* [PROBLEM DESCRIPTION]: Copy out the items word for word, from the line containing "pretence [183, 1037]" through the last of the items, and nothing else.

* [DATA SUPPLIED]:
---

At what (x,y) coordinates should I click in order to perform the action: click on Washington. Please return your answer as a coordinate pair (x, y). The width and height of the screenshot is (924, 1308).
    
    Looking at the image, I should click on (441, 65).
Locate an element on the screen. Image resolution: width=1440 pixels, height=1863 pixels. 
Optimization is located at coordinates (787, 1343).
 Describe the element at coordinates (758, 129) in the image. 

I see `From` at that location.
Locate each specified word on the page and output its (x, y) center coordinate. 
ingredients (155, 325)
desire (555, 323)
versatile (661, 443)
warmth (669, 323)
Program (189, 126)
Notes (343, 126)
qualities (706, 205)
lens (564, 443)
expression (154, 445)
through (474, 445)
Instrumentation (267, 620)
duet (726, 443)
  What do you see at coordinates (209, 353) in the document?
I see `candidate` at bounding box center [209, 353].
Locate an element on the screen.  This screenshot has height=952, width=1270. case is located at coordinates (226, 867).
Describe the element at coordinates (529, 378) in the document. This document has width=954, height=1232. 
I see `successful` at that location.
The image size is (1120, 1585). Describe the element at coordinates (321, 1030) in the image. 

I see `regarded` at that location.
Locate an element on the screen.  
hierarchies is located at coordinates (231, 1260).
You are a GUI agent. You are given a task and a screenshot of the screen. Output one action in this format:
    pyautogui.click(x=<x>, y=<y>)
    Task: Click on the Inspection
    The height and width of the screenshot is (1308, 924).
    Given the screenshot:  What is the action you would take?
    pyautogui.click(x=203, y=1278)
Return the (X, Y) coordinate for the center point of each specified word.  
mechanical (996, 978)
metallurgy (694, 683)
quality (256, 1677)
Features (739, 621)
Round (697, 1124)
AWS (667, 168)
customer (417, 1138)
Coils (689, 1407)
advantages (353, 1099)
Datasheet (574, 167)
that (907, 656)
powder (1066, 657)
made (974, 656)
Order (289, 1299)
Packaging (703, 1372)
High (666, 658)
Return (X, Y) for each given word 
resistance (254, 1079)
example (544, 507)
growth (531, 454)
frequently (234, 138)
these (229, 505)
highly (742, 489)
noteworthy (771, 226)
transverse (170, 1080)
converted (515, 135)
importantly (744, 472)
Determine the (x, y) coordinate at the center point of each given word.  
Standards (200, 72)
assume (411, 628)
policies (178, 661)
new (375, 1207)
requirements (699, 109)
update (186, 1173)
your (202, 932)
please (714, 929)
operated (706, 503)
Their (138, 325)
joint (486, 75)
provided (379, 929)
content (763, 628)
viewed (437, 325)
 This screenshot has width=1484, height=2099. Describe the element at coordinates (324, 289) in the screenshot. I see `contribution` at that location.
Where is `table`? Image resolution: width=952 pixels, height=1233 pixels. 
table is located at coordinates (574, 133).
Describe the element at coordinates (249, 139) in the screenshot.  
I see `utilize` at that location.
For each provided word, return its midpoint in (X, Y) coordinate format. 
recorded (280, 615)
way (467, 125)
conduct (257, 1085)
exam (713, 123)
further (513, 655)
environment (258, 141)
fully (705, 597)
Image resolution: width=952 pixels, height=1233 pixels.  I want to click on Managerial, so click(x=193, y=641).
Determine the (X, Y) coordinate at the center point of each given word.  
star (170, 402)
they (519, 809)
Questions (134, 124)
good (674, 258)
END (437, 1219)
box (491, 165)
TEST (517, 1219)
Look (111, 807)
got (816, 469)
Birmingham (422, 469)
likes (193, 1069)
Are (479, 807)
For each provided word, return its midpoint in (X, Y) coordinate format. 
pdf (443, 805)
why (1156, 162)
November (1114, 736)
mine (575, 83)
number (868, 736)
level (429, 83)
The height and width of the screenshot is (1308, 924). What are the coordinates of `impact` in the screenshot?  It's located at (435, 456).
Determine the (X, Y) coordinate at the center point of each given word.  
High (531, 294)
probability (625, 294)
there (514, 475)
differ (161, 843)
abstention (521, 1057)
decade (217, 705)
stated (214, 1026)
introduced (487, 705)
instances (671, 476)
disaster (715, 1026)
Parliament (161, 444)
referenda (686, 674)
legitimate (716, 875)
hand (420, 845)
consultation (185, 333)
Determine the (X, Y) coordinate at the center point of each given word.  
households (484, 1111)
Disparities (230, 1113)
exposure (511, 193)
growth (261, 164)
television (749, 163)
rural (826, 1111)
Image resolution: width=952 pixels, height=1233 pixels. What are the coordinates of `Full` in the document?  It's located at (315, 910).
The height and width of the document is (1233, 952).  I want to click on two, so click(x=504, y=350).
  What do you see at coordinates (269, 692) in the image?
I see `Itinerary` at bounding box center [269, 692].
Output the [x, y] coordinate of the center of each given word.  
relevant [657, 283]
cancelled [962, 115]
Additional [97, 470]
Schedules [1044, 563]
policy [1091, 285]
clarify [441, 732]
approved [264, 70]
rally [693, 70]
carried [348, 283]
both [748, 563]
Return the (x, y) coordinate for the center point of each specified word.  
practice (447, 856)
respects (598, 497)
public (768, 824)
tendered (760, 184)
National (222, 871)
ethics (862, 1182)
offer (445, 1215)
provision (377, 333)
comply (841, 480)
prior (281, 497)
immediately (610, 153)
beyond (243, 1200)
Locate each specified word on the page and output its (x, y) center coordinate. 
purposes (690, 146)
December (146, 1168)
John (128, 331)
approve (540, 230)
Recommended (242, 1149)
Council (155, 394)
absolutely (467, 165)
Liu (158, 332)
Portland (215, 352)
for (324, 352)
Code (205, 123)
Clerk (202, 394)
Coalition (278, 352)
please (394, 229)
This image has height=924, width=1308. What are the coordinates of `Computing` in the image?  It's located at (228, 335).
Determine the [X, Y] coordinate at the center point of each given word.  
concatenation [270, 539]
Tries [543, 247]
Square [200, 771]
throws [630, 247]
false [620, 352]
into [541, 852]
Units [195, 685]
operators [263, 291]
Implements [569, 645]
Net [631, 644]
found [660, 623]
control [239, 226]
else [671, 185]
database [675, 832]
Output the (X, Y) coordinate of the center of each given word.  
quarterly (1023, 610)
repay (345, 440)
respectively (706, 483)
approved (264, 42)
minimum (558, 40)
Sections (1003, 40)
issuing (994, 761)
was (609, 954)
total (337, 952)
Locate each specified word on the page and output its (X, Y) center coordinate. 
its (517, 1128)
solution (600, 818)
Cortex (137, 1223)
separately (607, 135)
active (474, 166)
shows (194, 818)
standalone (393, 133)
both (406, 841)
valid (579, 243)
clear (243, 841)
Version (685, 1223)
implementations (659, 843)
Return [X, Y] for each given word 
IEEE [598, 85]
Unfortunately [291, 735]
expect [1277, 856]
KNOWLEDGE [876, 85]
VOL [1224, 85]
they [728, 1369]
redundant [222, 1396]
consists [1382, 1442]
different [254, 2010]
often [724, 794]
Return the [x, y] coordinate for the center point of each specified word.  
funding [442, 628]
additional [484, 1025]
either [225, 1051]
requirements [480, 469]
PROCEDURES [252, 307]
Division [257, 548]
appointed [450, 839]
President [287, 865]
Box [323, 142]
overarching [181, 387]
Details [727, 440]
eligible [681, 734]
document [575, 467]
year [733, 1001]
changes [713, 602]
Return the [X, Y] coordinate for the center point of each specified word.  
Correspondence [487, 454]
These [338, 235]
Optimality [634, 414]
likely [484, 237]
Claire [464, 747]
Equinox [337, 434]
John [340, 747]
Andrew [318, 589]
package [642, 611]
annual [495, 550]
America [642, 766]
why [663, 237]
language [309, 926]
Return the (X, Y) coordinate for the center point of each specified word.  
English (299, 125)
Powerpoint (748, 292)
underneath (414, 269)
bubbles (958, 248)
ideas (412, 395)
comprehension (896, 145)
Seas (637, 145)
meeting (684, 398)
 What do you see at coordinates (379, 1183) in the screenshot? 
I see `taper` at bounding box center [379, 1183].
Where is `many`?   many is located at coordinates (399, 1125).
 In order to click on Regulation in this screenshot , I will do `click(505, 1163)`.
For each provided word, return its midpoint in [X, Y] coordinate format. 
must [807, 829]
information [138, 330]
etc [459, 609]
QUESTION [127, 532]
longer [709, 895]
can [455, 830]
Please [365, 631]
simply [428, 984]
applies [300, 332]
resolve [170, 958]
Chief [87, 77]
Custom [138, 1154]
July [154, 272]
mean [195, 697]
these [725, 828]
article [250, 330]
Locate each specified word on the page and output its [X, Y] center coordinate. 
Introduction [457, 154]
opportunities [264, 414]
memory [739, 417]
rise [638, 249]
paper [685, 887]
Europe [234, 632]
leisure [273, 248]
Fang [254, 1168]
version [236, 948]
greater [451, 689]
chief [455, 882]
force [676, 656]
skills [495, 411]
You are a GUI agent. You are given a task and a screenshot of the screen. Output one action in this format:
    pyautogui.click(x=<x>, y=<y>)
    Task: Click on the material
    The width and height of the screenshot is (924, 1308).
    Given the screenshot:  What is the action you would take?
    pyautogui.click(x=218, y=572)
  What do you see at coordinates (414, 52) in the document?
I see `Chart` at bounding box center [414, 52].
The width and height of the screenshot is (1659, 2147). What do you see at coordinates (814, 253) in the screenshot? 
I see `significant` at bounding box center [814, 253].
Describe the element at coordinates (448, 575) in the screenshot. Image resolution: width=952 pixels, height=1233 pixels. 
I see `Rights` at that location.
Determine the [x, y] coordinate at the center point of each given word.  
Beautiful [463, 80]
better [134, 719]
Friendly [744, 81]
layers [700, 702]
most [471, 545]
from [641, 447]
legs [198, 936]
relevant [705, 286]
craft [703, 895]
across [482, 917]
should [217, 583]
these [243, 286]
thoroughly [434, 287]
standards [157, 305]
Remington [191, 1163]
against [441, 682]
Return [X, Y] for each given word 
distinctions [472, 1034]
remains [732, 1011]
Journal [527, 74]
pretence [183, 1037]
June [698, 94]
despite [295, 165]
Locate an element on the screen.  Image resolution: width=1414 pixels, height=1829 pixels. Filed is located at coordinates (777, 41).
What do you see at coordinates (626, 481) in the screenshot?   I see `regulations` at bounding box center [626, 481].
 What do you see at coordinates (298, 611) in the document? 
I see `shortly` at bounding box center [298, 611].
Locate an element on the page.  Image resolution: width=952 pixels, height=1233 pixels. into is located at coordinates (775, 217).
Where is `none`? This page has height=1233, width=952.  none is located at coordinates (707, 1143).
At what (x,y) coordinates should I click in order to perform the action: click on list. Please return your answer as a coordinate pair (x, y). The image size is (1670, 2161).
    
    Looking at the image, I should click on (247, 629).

---

* [IN RESPONSE]:
pretence [183, 1037]
June [698, 94]
despite [295, 165]
Locate an element on the screen.  Image resolution: width=1414 pixels, height=1829 pixels. Filed is located at coordinates (777, 41).
What do you see at coordinates (626, 481) in the screenshot?   I see `regulations` at bounding box center [626, 481].
 What do you see at coordinates (298, 611) in the document? 
I see `shortly` at bounding box center [298, 611].
Locate an element on the page.  Image resolution: width=952 pixels, height=1233 pixels. into is located at coordinates (775, 217).
Where is `none`? This page has height=1233, width=952.  none is located at coordinates (707, 1143).
At what (x,y) coordinates should I click in order to perform the action: click on list. Please return your answer as a coordinate pair (x, y). The image size is (1670, 2161).
    
    Looking at the image, I should click on (247, 629).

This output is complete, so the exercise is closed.